* _Instruções da tarefa_
[A] Imprima, sem nenhuma alteração, a parte do texto sobre feriados religiosos no Brasil que abre com as palavras contendo "No entanto, a" e fecha com "em diversas localidades.".
[B] Dê continuidade ao texto sobre feriados religiosos no Brasil a partir do ponto em que ele termina.

* _Trecho para leitura_
____________
A antropóloga e pesquisadora nos temas de religião e política Izabella Bosisio, em artigo publicado observa que “o catolicismo se coloca como um elemento fundamental na construção da nacionalidade, do tempo e do espaço públicos, incorporando-se ao calendário sem grandes questionamentos ao ser entendido como parte da tradição e da cultura nacional”.
A Lei Federal 9.093/1995 estabelece regras distintas para feriados civis e religiosos. Os feriados religiosos, limitados a quatro por município, devem seguir a “tradição local”, o que frequentemente favorece as datas cristãs. Já a Lei Federal 12.345/2010 determina que as datas comemorativas devem ter “alta significação para os diferentes segmentos profissionais, políticos, religiosos, culturais e étnicos que compõem a sociedade brasileira”.
No entanto, a implementação dessas diretrizes enfrenta obstáculos. O crescimento da presença evangélica na esfera pública adiciona complexidade a essas disputas. Enquanto buscam estabelecer suas próprias datas comemorativas, alguns setores evangélicos se opõem à inclusão de datas relacionadas a religiões afro-brasileiras, que, de forma predominante, historicamente, demonizam.
Em períodos eleitorais, políticos alinhados a pautas conservadoras frequentemente exploram casos de aplicação da lei como supostos exemplos de “perseguição aos cristãos”, afirma Bosisio. O debate sobre a inclusão de novas datas, como o Dia da Consciência Negra, exemplifica essas tensões. Embora seja uma data comemorativa nacional, sua instituição como feriado enfrenta resistências em diversas localidades.
____________
* _Informações fornecidas_
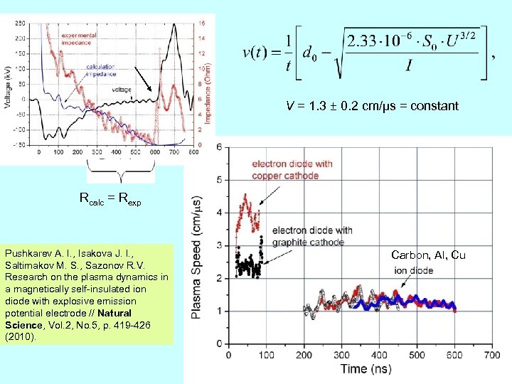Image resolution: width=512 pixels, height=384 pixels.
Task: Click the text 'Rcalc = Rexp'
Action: (110, 201)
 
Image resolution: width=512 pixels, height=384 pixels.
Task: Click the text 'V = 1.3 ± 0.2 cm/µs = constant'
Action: (372, 106)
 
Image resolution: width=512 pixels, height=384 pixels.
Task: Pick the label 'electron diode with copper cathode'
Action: (292, 169)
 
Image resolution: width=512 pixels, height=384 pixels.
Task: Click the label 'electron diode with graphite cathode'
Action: (312, 235)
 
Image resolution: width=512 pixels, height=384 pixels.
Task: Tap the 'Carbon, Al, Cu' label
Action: (428, 255)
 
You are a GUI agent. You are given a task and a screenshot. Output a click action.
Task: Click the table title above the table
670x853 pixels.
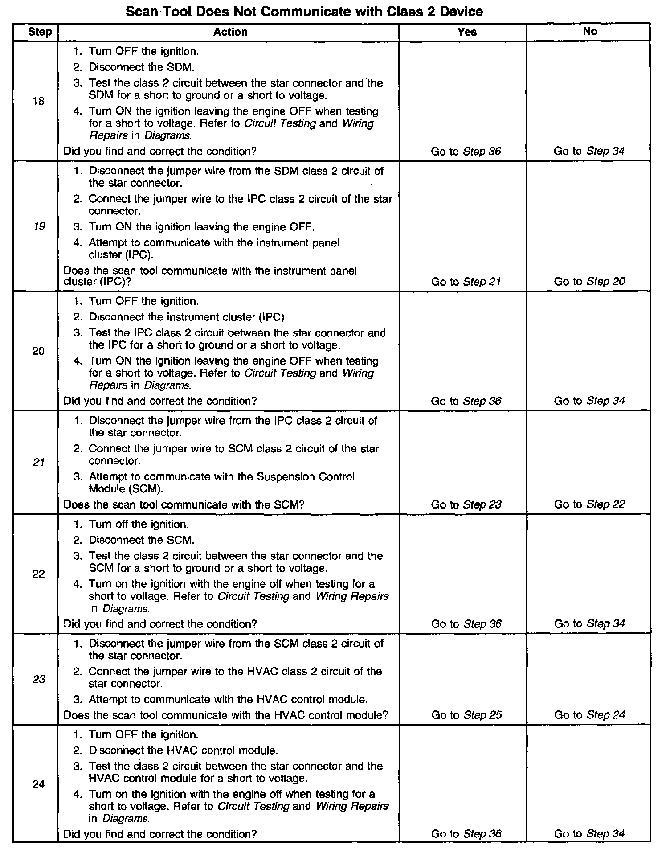304,12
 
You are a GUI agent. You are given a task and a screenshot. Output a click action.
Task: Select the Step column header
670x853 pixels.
40,32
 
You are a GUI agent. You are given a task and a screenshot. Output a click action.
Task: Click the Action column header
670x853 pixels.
230,32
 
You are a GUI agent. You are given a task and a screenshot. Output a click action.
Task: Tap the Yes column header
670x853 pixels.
466,32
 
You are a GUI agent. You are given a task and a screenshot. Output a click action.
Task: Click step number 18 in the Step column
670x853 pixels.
39,102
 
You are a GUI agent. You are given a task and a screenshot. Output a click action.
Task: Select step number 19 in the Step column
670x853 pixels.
39,226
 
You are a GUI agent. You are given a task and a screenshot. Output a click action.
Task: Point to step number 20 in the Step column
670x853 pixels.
39,351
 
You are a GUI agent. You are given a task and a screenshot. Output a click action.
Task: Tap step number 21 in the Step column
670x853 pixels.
39,463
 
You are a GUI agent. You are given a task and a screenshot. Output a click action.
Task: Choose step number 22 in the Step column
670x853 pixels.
39,574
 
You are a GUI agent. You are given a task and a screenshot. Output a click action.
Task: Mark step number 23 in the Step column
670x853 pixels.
39,679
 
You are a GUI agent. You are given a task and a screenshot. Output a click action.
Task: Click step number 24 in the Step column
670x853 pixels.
39,784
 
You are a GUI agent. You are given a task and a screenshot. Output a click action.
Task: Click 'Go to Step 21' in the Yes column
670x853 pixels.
466,282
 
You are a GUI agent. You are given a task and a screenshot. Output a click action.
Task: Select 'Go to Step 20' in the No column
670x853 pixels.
589,282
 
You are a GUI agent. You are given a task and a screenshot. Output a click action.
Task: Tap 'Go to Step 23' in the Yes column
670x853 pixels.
466,504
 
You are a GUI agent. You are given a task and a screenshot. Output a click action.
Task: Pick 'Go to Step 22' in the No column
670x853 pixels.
589,504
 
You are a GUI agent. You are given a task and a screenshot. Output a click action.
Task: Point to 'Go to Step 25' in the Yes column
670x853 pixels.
466,715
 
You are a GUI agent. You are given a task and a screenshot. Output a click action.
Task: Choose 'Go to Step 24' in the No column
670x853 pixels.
590,715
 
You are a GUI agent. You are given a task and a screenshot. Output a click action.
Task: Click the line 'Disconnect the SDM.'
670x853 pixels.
141,67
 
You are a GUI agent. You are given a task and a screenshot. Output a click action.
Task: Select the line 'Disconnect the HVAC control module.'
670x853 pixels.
183,750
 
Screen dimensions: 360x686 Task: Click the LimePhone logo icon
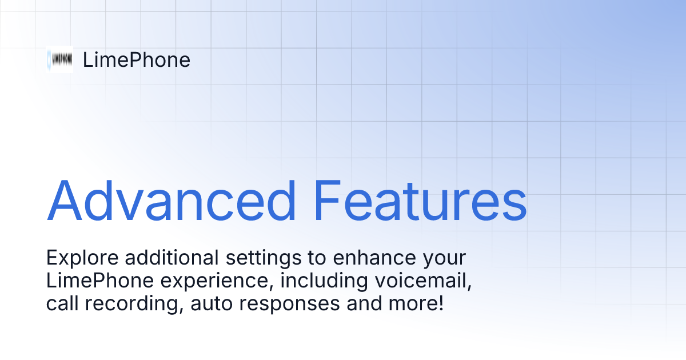(x=60, y=59)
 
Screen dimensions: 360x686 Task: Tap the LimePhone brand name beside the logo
(x=136, y=60)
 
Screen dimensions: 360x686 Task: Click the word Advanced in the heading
(x=171, y=201)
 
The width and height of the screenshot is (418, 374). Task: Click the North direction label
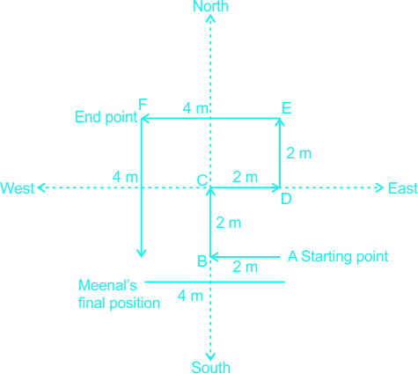[x=210, y=6]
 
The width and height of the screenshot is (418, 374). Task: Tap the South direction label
[x=210, y=367]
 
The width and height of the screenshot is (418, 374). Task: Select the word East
[x=403, y=188]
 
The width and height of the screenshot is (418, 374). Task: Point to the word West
[x=18, y=188]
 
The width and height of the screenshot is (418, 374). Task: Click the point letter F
[x=143, y=104]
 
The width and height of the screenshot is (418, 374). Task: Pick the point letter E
[x=287, y=108]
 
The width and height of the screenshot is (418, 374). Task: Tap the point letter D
[x=286, y=199]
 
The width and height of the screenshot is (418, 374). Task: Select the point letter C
[x=202, y=180]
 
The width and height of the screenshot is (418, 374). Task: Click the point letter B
[x=202, y=261]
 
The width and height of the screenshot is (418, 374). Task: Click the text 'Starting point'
[x=345, y=256]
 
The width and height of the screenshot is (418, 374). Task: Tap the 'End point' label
[x=106, y=117]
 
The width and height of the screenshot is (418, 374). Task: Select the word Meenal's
[x=107, y=285]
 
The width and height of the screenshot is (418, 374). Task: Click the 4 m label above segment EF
[x=195, y=108]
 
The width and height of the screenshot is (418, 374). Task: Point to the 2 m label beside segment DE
[x=298, y=153]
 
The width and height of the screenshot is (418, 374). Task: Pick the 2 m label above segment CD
____________
* _Resultados do exercício_
[A]
No entanto, a implementação dessas diretrizes enfrenta obstáculos. O crescimento da presença evangélica na esfera pública adiciona complexidade a essas disputas. Enquanto buscam estabelecer suas próprias datas comemorativas, alguns setores evangélicos se opõem à inclusão de datas relacionadas a religiões afro-brasileiras, que, de forma predominante, historicamente, demonizam.
Em períodos eleitorais, políticos alinhados a pautas conservadoras frequentemente exploram casos de aplicação da lei como supostos exemplos de “perseguição aos cristãos”, afirma Bosisio. O debate sobre a inclusão de novas datas, como o Dia da Consciência Negra, exemplifica essas tensões. Embora seja uma data comemorativa nacional, sua instituição como feriado enfrenta resistências em diversas localidades.

[B]
“O calendário é algo tão naturalizado e incorporado ao nosso cotidiano que, em geral, não nos damos conta das presenças e das ausências nele”, complementa a antropóloga.
Violências sofridas por religiões de matrizes afro-brasileiras
Dados do Disque 100, canal de denúncias do Ministério dos Direitos Humanos, indicam que, no primeiro semestre de 2024, foram registradas 1.940 violações à liberdade religiosa no Brasil. Esse número corresponde a 91% do total de violações desse tipo ocorridas em 2023.
As religiões afro-brasileiras são as mais afetadas pela intolerância. Entre 525 violações em que a religião da vítima foi identificada, 276 envolvem seguidores de crenças de origem africana. O Candomblé é a religião com mais violações, com 166 denúncias, seguido pela Umbanda com 124, e 22 casos envolvendo ambas as religiões.
A intolerância religiosa por parte de pastores evangélicos contra religiões de matriz africana tem um histórico notável no Brasil. Em 2023, um caso de destaque envolveu o pastor Yago Martins, que afirmou que todas as religiões pagãs, incluídos o Candomblé e a Umbanda, adoram demônios. Essas declarações geraram grande controvérsia e acusações de intolerância.
Em 2024, o pastor evangélico Felippe Valadão, da Igreja Lagoinha de Niterói, foi indiciado por intolerância religiosa após fazer ameaças contra terreiros de Umbanda durante um evento, em Itaboraí (RJ), em maio de 2022. Ele prometeu acabar com os centros espíritas da região e afirmou que a igreja estaria fechando esses locais, o que gerou grande polêmica e levou à sua acusação.
Esses discursos frequentemente ignoram o princípio da liberdade religiosa e promovem discursos que contribuem para a marginalização e o preconceito contra essas tradições.
Desinformação religiosa como estratégia
Bereia verificou que conteúdos religiosos estão sendo utilizados como estratégia política, principalmente em períodos eleitorais. Embora a intolerância religiosa seja um problema sério no País, a forma sensacionalista como alguns sites gospel abordam o tema pode distorcer a realidade. Isso pode causar reações exageradas e criar confusão sobre como a lei realmente protege todas as religiões, incluindo o Cristianismo.
Publicações como a do Gospel Prime contribuíram para a disseminação de informações que levaram diversos perfis em mídias sociais a atribuírem o caso a uma suposta perseguição a cristãos.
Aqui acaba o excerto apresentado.